Segment Start: MATERIAL FOR THIS EXERCISE
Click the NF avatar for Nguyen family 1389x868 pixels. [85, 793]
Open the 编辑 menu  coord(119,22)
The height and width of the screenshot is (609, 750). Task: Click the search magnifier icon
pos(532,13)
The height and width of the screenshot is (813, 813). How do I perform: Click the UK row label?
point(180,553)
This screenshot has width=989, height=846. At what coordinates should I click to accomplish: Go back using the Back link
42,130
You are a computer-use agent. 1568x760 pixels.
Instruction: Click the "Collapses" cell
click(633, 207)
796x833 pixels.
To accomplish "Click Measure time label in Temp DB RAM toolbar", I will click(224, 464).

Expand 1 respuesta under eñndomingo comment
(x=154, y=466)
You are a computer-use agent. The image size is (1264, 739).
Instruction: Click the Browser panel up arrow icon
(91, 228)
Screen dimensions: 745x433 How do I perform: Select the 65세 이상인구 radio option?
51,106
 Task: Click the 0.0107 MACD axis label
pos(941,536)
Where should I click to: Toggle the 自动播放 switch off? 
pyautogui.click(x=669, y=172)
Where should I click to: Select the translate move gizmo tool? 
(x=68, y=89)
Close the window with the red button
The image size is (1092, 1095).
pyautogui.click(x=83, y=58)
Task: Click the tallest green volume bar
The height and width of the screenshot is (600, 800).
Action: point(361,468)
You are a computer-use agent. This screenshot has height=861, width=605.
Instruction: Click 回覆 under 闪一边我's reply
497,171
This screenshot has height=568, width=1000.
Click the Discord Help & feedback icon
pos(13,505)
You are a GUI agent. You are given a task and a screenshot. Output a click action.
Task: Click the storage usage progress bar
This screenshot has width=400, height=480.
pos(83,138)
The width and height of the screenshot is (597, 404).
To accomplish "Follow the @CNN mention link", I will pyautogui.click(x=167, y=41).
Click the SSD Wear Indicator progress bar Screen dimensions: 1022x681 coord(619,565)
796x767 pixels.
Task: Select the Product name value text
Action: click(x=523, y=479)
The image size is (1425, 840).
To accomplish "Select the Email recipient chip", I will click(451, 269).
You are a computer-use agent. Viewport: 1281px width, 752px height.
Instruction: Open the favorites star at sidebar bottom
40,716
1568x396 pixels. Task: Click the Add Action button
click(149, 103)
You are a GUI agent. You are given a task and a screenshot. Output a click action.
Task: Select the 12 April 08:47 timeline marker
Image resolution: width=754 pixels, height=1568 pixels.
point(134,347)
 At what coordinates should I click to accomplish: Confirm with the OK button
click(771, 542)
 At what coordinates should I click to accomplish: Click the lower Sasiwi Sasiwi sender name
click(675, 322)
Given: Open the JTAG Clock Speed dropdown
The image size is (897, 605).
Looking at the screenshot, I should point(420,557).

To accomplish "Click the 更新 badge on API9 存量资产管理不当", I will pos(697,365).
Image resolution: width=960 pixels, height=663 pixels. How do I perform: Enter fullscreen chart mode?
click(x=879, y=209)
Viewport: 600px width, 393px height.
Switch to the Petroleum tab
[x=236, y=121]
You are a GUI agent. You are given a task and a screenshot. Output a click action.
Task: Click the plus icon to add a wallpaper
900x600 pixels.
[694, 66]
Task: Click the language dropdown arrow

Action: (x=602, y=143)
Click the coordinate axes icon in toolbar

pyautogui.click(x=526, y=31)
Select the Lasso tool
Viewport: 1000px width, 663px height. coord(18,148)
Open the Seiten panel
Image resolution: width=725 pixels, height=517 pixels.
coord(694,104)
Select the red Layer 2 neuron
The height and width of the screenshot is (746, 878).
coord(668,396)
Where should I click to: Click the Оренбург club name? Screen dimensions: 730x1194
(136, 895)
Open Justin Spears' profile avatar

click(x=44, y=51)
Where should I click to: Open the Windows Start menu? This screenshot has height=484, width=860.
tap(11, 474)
Segment End: MATERIAL FOR THIS EXERCISE
WHAT TO PRODUCE:
Your job is to reproduce the listing exactly.

TASK RESPONSE:
Click the NF avatar for Nguyen family 1389x868 pixels. [85, 793]
Open the 编辑 menu  coord(119,22)
The height and width of the screenshot is (609, 750). Task: Click the search magnifier icon
pos(532,13)
The height and width of the screenshot is (813, 813). How do I perform: Click the UK row label?
point(180,553)
This screenshot has width=989, height=846. At what coordinates should I click to accomplish: Go back using the Back link
42,130
You are a computer-use agent. 1568x760 pixels.
Instruction: Click the "Collapses" cell
click(633, 207)
796x833 pixels.
To accomplish "Click Measure time label in Temp DB RAM toolbar", I will click(224, 464).

Expand 1 respuesta under eñndomingo comment
(x=154, y=466)
You are a computer-use agent. The image size is (1264, 739).
Instruction: Click the Browser panel up arrow icon
(91, 228)
Screen dimensions: 745x433 How do I perform: Select the 65세 이상인구 radio option?
51,106
 Task: Click the 0.0107 MACD axis label
pos(941,536)
Where should I click to: Toggle the 自动播放 switch off? 
pyautogui.click(x=669, y=172)
Where should I click to: Select the translate move gizmo tool? 
(x=68, y=89)
Close the window with the red button
The image size is (1092, 1095).
pyautogui.click(x=83, y=58)
Task: Click the tallest green volume bar
The height and width of the screenshot is (600, 800).
Action: point(361,468)
You are a computer-use agent. This screenshot has height=861, width=605.
Instruction: Click 回覆 under 闪一边我's reply
497,171
This screenshot has height=568, width=1000.
Click the Discord Help & feedback icon
pos(13,505)
You are a GUI agent. You are given a task and a screenshot. Output a click action.
Task: Click the storage usage progress bar
This screenshot has width=400, height=480.
pos(83,138)
The width and height of the screenshot is (597, 404).
To accomplish "Follow the @CNN mention link", I will pyautogui.click(x=167, y=41).
Click the SSD Wear Indicator progress bar Screen dimensions: 1022x681 coord(619,565)
796x767 pixels.
Task: Select the Product name value text
Action: click(x=523, y=479)
The image size is (1425, 840).
To accomplish "Select the Email recipient chip", I will click(451, 269).
You are a computer-use agent. Viewport: 1281px width, 752px height.
Instruction: Open the favorites star at sidebar bottom
40,716
1568x396 pixels. Task: Click the Add Action button
click(149, 103)
You are a GUI agent. You are given a task and a screenshot. Output a click action.
Task: Select the 12 April 08:47 timeline marker
Image resolution: width=754 pixels, height=1568 pixels.
point(134,347)
 At what coordinates should I click to accomplish: Confirm with the OK button
click(771, 542)
 At what coordinates should I click to accomplish: Click the lower Sasiwi Sasiwi sender name
click(675, 322)
Given: Open the JTAG Clock Speed dropdown
The image size is (897, 605).
Looking at the screenshot, I should point(420,557).

To accomplish "Click the 更新 badge on API9 存量资产管理不当", I will pos(697,365).
Image resolution: width=960 pixels, height=663 pixels. How do I perform: Enter fullscreen chart mode?
click(x=879, y=209)
Viewport: 600px width, 393px height.
Switch to the Petroleum tab
[x=236, y=121]
You are a GUI agent. You are given a task and a screenshot. Output a click action.
Task: Click the plus icon to add a wallpaper
900x600 pixels.
[694, 66]
Task: Click the language dropdown arrow

Action: (x=602, y=143)
Click the coordinate axes icon in toolbar

pyautogui.click(x=526, y=31)
Select the Lasso tool
Viewport: 1000px width, 663px height. coord(18,148)
Open the Seiten panel
Image resolution: width=725 pixels, height=517 pixels.
coord(694,104)
Select the red Layer 2 neuron
The height and width of the screenshot is (746, 878).
coord(668,396)
Where should I click to: Click the Оренбург club name? Screen dimensions: 730x1194
(136, 895)
Open Justin Spears' profile avatar

click(x=44, y=51)
Where should I click to: Open the Windows Start menu? This screenshot has height=484, width=860.
tap(11, 474)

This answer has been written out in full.